> [Objective A]:
Duplicate the following mailing-list thread about SolrCloud hanging under high update volume in full, word for word.

> [Text excerpt]:
If anyone that has the problem could try this patch, that would be very
helpful: http://pastebin.com/raw.php?i=aaRWwSGP

- Mark


On Wed, Sep 4, 2013 at 8:04 AM, Markus Jelsma markus.jel...@openindex.iowrote:

 Hi Mark,

 Got an issue to watch?

 Thanks,
 Markus

 -Original message-
  From:Mark Miller markrmil...@gmail.com
  Sent: Wednesday 4th September 2013 16:55
  To: solr-user@lucene.apache.org
  Subject: Re: SolrCloud 4.x hangs under high update volume
 
  I'm going to try and fix the root cause for 4.5 - I've suspected what it
 is since early this year, but it's never personally been an issue, so it's
 rolled along for a long time.
 
  Mark
 
  Sent from my iPhone
 
  On Sep 3, 2013, at 4:30 PM, Tim Vaillancourt t...@elementspace.com
 wrote:
 
   Hey guys,
  
   I am looking into an issue we've been having with SolrCloud since the
   beginning of our testing, all the way from 4.1 to 4.3 (haven't tested
 4.4.0
   yet). I've noticed other users with this same issue, so I'd really
 like to
   get to the bottom of it.

> [Given records]:
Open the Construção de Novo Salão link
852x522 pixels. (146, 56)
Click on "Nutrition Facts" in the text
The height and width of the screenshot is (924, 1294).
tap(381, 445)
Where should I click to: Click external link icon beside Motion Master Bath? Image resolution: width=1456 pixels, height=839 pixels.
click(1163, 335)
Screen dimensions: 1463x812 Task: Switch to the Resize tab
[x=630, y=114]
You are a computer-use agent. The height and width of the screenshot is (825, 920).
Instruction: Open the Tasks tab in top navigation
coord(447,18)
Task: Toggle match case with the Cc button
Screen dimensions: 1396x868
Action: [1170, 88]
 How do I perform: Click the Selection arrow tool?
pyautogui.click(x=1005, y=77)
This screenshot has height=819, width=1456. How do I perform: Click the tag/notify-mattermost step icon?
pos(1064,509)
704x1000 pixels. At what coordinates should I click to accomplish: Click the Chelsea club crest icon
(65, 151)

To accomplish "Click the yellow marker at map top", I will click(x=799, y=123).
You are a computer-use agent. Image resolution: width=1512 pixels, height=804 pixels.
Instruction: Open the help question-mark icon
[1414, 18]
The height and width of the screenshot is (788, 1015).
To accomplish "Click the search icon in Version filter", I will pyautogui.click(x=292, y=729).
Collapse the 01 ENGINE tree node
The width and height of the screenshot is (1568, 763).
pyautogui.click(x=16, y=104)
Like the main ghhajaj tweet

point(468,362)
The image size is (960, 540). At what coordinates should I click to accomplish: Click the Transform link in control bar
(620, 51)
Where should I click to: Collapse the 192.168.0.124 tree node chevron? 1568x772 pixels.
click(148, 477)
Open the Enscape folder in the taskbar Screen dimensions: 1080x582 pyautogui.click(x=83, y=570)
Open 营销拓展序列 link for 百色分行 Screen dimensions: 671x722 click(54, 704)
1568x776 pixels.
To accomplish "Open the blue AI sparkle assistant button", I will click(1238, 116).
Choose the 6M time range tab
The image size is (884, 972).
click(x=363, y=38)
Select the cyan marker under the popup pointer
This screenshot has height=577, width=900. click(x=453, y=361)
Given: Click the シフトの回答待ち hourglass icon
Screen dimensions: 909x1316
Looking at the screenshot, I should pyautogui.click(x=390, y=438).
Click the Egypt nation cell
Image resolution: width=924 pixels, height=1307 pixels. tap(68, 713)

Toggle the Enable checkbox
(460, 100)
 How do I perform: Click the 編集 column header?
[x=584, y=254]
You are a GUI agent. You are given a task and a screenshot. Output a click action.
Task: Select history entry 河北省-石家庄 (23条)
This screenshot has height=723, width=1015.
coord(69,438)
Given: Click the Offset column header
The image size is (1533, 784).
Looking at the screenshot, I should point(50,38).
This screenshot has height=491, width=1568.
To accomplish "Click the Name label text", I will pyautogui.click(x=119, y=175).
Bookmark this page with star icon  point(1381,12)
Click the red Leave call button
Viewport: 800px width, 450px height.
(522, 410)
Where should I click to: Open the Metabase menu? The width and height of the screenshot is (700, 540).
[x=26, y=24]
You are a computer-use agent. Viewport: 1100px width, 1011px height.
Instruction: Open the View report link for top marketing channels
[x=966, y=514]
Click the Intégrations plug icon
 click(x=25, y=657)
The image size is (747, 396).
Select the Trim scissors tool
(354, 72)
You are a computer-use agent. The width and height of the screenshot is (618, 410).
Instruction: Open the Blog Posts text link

> [Objective B]:
From the records, set down the part that opens with the line containing "You are a computer-use agent. Viewport: 1100px" and closes with the line containing "click(x=25, y=657)", both of those lines included.

> [Correct output A]:
If anyone that has the problem could try this patch, that would be very
helpful: http://pastebin.com/raw.php?i=aaRWwSGP

- Mark


On Wed, Sep 4, 2013 at 8:04 AM, Markus Jelsma markus.jel...@openindex.iowrote:

 Hi Mark,

 Got an issue to watch?

 Thanks,
 Markus

 -Original message-
  From:Mark Miller markrmil...@gmail.com
  Sent: Wednesday 4th September 2013 16:55
  To: solr-user@lucene.apache.org
  Subject: Re: SolrCloud 4.x hangs under high update volume
 
  I'm going to try and fix the root cause for 4.5 - I've suspected what it
 is since early this year, but it's never personally been an issue, so it's
 rolled along for a long time.
 
  Mark
 
  Sent from my iPhone
 
  On Sep 3, 2013, at 4:30 PM, Tim Vaillancourt t...@elementspace.com
 wrote:
 
   Hey guys,
  
   I am looking into an issue we've been having with SolrCloud since the
   beginning of our testing, all the way from 4.1 to 4.3 (haven't tested
 4.4.0
   yet). I've noticed other users with this same issue, so I'd really
 like to
   get to the bottom of it.

> [Correct output B]:
You are a computer-use agent. Viewport: 1100px width, 1011px height.
Instruction: Open the View report link for top marketing channels
[x=966, y=514]
Click the Intégrations plug icon
 click(x=25, y=657)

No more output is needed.